* **Try it**:
Throughout the material, some lines may have the word "will". Count them and give the number only.

----------

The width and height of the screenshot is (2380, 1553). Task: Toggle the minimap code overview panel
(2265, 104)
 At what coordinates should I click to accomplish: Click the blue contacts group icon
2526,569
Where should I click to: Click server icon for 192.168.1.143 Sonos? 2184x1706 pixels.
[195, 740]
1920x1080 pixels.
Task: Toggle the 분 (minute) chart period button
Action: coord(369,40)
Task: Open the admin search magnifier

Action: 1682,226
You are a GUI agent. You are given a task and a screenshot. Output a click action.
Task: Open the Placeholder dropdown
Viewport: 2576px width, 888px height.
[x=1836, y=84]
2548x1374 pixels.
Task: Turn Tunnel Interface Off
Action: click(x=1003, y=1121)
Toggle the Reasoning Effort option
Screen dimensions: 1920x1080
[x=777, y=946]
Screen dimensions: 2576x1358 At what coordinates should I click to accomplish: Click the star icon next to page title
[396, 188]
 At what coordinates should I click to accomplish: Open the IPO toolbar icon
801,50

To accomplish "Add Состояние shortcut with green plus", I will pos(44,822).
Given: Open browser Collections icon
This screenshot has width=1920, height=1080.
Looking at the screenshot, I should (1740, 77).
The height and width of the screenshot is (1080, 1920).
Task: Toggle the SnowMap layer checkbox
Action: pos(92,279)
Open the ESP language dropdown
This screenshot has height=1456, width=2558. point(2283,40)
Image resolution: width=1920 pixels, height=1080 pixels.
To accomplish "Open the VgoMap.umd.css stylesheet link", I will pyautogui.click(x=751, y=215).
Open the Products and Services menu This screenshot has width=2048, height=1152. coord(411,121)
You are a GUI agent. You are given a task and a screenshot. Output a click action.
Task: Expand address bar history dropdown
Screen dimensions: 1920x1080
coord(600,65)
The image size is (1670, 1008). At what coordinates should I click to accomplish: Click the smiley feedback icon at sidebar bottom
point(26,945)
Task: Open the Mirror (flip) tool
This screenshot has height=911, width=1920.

----------

* **Response to this task**:
2